## Task requirements
Collect the lines of the entries where "computer" shows up.

Stored records:
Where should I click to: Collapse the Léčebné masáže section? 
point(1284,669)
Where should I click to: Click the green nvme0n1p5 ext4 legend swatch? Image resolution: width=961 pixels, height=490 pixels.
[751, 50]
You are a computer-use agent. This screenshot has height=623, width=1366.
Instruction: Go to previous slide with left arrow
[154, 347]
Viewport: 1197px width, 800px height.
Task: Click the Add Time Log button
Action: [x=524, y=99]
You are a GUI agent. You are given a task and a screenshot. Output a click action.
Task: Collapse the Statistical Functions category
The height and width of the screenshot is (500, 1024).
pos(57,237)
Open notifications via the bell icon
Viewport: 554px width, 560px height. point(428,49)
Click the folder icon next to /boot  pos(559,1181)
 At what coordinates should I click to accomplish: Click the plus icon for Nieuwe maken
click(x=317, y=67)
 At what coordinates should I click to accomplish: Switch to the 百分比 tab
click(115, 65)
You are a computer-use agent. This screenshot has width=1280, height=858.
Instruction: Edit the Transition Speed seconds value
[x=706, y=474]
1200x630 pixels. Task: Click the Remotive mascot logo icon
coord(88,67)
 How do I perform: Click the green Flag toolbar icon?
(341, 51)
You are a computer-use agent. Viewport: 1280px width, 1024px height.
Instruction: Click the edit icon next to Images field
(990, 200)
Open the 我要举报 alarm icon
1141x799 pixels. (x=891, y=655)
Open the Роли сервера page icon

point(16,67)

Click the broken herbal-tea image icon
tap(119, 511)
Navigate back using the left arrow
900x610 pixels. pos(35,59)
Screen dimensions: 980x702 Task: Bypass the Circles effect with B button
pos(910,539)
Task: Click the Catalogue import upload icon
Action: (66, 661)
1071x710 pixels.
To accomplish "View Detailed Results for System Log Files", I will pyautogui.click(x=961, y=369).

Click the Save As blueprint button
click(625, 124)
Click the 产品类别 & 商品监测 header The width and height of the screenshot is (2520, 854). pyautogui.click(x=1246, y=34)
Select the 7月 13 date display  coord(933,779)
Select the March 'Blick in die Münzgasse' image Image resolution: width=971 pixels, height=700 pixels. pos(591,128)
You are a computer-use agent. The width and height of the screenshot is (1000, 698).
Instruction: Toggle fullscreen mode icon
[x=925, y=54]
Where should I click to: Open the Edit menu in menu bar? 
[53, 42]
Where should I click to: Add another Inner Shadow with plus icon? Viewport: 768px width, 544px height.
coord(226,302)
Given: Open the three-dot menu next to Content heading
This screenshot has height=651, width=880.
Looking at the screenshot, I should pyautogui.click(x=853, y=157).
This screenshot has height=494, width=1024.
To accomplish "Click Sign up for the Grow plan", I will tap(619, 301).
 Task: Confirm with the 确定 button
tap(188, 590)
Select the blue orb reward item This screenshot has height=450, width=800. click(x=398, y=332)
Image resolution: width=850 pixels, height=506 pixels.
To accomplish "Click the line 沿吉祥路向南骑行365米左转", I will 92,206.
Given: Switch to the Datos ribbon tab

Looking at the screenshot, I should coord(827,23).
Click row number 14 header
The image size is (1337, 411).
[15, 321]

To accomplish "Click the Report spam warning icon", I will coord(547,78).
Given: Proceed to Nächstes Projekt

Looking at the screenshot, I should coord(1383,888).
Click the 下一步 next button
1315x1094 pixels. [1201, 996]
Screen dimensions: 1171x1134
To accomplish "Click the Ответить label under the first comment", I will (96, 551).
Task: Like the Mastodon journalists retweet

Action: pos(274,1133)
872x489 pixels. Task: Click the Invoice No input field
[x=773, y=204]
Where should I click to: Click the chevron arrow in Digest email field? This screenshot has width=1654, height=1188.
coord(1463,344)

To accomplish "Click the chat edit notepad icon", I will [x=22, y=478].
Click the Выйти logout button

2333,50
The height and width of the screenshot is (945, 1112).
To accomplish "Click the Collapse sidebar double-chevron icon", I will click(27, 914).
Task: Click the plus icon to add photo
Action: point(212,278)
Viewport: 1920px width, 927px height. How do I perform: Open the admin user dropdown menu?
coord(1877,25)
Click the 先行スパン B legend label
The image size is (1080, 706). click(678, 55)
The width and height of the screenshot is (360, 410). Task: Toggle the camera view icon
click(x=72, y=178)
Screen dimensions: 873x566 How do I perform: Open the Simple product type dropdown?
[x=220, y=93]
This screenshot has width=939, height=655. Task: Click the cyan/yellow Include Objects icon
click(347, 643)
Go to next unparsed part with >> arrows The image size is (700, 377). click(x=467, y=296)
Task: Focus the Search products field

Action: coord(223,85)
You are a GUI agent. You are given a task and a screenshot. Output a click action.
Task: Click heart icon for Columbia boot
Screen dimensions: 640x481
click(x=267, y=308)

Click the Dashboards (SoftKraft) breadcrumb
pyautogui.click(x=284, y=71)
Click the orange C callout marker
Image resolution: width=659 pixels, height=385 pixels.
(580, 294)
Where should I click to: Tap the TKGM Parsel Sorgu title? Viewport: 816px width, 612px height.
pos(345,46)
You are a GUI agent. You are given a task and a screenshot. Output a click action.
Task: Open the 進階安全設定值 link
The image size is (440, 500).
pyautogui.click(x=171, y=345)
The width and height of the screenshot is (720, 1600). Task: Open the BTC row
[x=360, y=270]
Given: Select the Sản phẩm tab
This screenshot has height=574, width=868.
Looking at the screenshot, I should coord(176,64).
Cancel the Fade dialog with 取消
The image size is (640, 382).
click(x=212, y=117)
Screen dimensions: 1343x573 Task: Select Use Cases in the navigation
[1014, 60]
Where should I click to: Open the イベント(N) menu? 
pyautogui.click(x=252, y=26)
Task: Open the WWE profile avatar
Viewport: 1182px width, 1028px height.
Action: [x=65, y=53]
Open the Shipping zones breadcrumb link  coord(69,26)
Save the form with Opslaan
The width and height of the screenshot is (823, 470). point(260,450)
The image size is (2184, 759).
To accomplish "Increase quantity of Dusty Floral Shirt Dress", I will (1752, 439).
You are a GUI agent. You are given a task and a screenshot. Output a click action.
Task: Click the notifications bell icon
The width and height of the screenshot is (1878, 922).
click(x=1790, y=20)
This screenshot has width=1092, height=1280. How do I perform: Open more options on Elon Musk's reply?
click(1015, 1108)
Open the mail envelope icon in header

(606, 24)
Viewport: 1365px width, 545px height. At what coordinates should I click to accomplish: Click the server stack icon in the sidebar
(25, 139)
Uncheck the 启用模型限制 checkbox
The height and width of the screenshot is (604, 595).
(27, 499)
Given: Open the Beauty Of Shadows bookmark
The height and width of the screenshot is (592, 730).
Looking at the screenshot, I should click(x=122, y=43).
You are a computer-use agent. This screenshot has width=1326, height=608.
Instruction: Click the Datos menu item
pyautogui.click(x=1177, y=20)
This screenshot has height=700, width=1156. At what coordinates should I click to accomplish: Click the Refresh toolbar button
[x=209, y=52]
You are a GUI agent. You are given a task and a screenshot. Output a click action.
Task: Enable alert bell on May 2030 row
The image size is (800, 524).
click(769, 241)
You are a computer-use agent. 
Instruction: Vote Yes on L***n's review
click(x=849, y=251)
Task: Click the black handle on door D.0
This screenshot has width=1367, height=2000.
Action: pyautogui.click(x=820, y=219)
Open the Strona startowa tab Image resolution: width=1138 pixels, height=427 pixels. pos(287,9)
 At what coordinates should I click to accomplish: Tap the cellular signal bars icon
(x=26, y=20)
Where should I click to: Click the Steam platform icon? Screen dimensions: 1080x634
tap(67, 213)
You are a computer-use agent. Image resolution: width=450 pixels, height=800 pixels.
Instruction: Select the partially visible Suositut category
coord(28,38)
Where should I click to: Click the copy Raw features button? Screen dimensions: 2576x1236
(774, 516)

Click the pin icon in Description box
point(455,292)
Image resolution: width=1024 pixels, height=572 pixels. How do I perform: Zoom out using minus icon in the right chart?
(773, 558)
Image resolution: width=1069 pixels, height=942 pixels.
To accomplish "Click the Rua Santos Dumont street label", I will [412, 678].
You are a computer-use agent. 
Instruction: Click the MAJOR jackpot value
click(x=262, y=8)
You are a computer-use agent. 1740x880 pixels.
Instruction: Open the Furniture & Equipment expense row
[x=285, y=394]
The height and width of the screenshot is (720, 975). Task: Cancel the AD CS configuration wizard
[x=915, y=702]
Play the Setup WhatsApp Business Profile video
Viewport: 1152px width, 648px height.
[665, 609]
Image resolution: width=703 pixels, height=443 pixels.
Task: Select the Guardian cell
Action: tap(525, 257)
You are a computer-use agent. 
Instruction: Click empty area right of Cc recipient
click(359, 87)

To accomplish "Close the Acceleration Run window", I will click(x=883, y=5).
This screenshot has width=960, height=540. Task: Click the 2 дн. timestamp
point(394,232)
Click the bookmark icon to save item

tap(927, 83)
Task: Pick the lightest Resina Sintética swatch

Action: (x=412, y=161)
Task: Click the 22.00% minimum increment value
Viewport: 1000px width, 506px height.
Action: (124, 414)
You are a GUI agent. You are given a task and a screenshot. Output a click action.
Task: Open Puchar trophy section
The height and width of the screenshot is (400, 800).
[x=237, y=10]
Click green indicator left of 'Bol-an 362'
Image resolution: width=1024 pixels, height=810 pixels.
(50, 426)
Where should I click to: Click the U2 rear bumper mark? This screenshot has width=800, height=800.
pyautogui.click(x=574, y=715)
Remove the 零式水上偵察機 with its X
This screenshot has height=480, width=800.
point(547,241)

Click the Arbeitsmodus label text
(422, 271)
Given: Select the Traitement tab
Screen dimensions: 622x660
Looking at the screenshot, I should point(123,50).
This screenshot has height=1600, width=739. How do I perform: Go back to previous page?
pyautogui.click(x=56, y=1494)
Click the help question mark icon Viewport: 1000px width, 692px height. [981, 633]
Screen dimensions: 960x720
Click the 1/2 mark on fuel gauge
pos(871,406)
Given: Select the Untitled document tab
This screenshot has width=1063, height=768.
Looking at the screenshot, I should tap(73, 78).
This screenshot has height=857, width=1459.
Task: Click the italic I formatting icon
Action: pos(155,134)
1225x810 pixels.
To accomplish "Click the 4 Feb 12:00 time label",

## Expected answer
You are a computer-use agent. This screenshot has height=623, width=1366.
You are a computer-use agent. This screenshot has width=1280, height=858.
You are a computer-use agent. Viewport: 1280px width, 1024px height.
You are a computer-use agent. The width and height of the screenshot is (1000, 698).
You are a computer-use agent. This screenshot has width=1326, height=608.
You are a computer-use agent. 
You are a computer-use agent. Image resolution: width=450 pixels, height=800 pixels.
You are a computer-use agent. 
You are a computer-use agent. 1740x880 pixels.
You are a computer-use agent. 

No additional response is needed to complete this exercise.